### Sayfa
+-------+

Fazaili Amal diye müthiş 3 kitabı okudum ve sahip oldum.
tabi ufak tefek de çok kitap okuyorduk.
ama iş hayatım kitap açısından hüsranla dolu hiç okuyamadım sanki bana bişeyler oldu.
 
böğre böğre ağlayasım var
ev bugun boşalacak

farmasi geçmiş olsun
ne yapmak gerekiyordu o durumda
arkadan çarpan muydu
 

benim eşim de kitaba baya para verenlerden.
internetten arıyo tavsiye kitapları alıyor tabi bazıları kötü çıkıyor.
geçen bi baktım bi kitap ğoşetiyle birlikte çöpün içinde..
içinde ahlaksız şeyler varmış okumaya devam etmemiş çöpe basmış
 

çok güldüm ya hanımağa mııı
evet evadan çok kazanıyorum itiraf edeyim
hatta eşimden de çok kazanıyorum
Allah bereketini verir inşallah
haaa burada serbest çalışan meyra var
hanımağa o da olabilir???

ya bu arada çok hızlısınız son sayfalara yaklaşıyorum
kendimi aştım hızlı okuma teknikleri felan kullanıyorum dermişim
yaklaştım okuyacağım inşallah..
 

bence selin bol bol kız dogurmalı
bizlere gelin lazım
 
amanınnn eşofman beni resmi kıyafetim siz pijamanızı giyin
günaydın hayırlı günler evim darma duman oğlum hasta çok gelemem
hepiciğinize sevgilier

geçmiş olsun canım.

+-------+

### Görevler
1) Sohbette kendisine doğrudan seslenilmeyen, yalnızca hakkında konuşulan kişilerin adlarını yazın.
2) Sohbete göre eş, çöpte bulunan kitabı okumayı neden bırakmış?

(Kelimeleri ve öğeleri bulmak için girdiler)

+-------+

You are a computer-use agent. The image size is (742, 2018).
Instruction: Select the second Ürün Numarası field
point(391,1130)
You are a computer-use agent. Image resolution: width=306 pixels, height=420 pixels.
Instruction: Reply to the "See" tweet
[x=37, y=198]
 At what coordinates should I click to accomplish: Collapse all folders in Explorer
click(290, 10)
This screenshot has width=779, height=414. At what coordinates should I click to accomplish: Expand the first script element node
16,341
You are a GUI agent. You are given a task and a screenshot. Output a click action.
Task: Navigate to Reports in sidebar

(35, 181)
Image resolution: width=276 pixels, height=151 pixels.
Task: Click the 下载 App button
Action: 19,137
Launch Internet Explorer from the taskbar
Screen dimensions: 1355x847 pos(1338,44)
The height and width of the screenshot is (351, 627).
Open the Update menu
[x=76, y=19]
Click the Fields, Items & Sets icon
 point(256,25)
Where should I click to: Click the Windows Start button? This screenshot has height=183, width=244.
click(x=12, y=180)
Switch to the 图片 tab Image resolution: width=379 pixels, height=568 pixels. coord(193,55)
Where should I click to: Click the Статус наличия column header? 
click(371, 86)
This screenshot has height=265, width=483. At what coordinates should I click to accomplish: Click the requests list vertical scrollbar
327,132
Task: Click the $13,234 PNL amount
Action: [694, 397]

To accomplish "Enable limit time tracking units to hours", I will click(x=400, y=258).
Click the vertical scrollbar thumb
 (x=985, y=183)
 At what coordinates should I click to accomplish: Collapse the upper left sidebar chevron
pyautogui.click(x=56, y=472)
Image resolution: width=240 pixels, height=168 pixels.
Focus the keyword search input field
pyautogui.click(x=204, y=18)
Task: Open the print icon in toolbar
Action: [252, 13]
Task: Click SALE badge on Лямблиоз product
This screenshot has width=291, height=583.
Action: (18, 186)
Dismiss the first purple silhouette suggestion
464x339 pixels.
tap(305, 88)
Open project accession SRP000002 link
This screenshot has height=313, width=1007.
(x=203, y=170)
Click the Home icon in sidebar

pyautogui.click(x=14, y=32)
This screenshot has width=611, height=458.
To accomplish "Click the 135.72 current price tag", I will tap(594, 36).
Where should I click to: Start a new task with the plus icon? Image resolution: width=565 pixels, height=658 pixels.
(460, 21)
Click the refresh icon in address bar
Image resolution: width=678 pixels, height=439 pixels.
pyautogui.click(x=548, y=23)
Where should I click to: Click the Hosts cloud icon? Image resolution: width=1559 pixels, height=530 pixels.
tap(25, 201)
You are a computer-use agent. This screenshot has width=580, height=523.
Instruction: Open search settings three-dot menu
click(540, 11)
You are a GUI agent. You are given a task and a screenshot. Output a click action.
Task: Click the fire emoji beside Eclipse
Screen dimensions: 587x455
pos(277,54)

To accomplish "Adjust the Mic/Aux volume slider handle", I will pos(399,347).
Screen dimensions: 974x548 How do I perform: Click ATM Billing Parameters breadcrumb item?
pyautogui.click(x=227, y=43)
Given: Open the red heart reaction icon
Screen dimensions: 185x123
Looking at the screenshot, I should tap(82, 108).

+-------+

### Cevaplar
1) eva, meyra, selin

2) Kitabın içinde ahlaksız şeyler olduğu için okumayı bırakmış.